*** VORLIEGENDER TEXT ***
II. Das Bundesverwaltungsgericht hat erwogen:

1. Feststellungen:

Die volljährige Beschwerdeführerin ist Staatsangehörige Serbiens. Ihre Identität steht fest. Die BF heiratete im Jahr 2014 einen im Bundesgebiet aufenthaltsberechtigten serbischen Staatsbürger, wobei ein echtes Eheleben iSd Art. 8 EMRK niemals bestand und es sich um eine Aufenthaltsehe handelte. Die BF wurde zwischenzeitig im Jahr 2016 von dieser Person wieder geschieden, und heiratete am XXXX 2017 einen anderen serbischen Staatsbürger.

Es konnte nicht festgestellt werden, dass die BF jemals Ehegattin oder eingetragene Partnerin eines EWR-Bürgers oder Schweizer Bürgers oder Österreichers war oder sie auf sonstigem Wege jemals begünstigte Drittstaatsangehörige iSd § 2 Abs. 4 Z 11 FPG war.

2. Beweiswürdigung:

Zur Feststellung des für die Entscheidung maßgebenden Sachverhaltes wurden im Rahmen des Ermittlungsverfahrens Beweise erhoben durch die Einsichtnahme in den Akt der belangten Behörde (insbesondere in den Bescheid der MA 35 vom XXXX .07.2019 und das Erkenntnis des LVwG Wien vom 13.12.2019), in den bekämpften Bescheid und in den Beschwerdeschriftsatz. Auskünfte aus dem Zentralen Melderegister (ZMR) sowie aus dem "Informationsverbundsystem Zentrales Fremdenregister" wurden ergänzend zum vorliegenden Akt eingeholt.
***
### ZIEL A
Schreibe den Gerichtstext von „II. Das Bundesverwaltungsgericht“ bis einschließlich „11 FPG war.“ neu und ersetze dabei „BF“ durch „Beschwerdeführerin“.
*** BEREITGESTELLTE DATEN ***
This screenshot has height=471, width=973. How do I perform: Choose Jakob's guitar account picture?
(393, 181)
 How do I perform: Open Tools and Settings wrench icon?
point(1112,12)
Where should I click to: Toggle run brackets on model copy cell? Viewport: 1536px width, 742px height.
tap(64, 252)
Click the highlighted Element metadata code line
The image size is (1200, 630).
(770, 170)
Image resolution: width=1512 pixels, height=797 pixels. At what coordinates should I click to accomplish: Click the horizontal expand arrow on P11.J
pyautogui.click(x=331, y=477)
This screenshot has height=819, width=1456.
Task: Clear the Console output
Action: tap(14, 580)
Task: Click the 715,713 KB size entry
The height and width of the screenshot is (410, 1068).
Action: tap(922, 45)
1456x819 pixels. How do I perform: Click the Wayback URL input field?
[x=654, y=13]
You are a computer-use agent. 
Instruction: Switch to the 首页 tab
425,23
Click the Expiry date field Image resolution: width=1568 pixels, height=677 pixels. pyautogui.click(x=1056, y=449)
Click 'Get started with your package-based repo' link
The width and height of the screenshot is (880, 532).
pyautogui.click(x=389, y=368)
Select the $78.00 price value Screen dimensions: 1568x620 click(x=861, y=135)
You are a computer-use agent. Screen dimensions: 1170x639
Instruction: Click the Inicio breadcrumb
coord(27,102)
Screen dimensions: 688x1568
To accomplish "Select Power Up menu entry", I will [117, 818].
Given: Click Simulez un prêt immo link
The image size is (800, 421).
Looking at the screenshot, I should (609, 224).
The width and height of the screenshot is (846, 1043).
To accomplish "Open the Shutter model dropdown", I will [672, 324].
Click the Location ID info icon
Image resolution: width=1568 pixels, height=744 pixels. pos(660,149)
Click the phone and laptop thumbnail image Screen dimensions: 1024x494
***
### ZIEL B
Stelle die Einträge ab der Zeile mit „Given: Click Simulez un prêt immo link“ bis zum Ende der Einträge, beide Enden eingeschlossen, als JSON-Liste von Zeichenketten dar, eine pro Zeile und ohne Leerzeilen.

### VOLLSTÄNDIGE LÖSUNG A
II. Das Bundesverwaltungsgericht hat erwogen:

1. Feststellungen:

Die volljährige Beschwerdeführerin ist Staatsangehörige Serbiens. Ihre Identität steht fest. Die Beschwerdeführerin heiratete im Jahr 2014 einen im Bundesgebiet aufenthaltsberechtigten serbischen Staatsbürger, wobei ein echtes Eheleben iSd Art. 8 EMRK niemals bestand und es sich um eine Aufenthaltsehe handelte. Die Beschwerdeführerin wurde zwischenzeitig im Jahr 2016 von dieser Person wieder geschieden, und heiratete am XXXX 2017 einen anderen serbischen Staatsbürger.

Es konnte nicht festgestellt werden, dass die Beschwerdeführerin jemals Ehegattin oder eingetragene Partnerin eines EWR-Bürgers oder Schweizer Bürgers oder Österreichers war oder sie auf sonstigem Wege jemals begünstigte Drittstaatsangehörige iSd § 2 Abs. 4 Z 11 FPG war.

### VOLLSTÄNDIGE LÖSUNG B
[
  "Given: Click Simulez un prêt immo link",
  "The image size is (800, 421).",
  "Looking at the screenshot, I should (609, 224).",
  "The width and height of the screenshot is (846, 1043).",
  "To accomplish \"Open the Shutter model dropdown\", I will [672, 324].",
  "Click the Location ID info icon",
  "Image resolution: width=1568 pixels, height=744 pixels. pos(660,149)",
  "Click the phone and laptop thumbnail image Screen dimensions: 1024x494"
]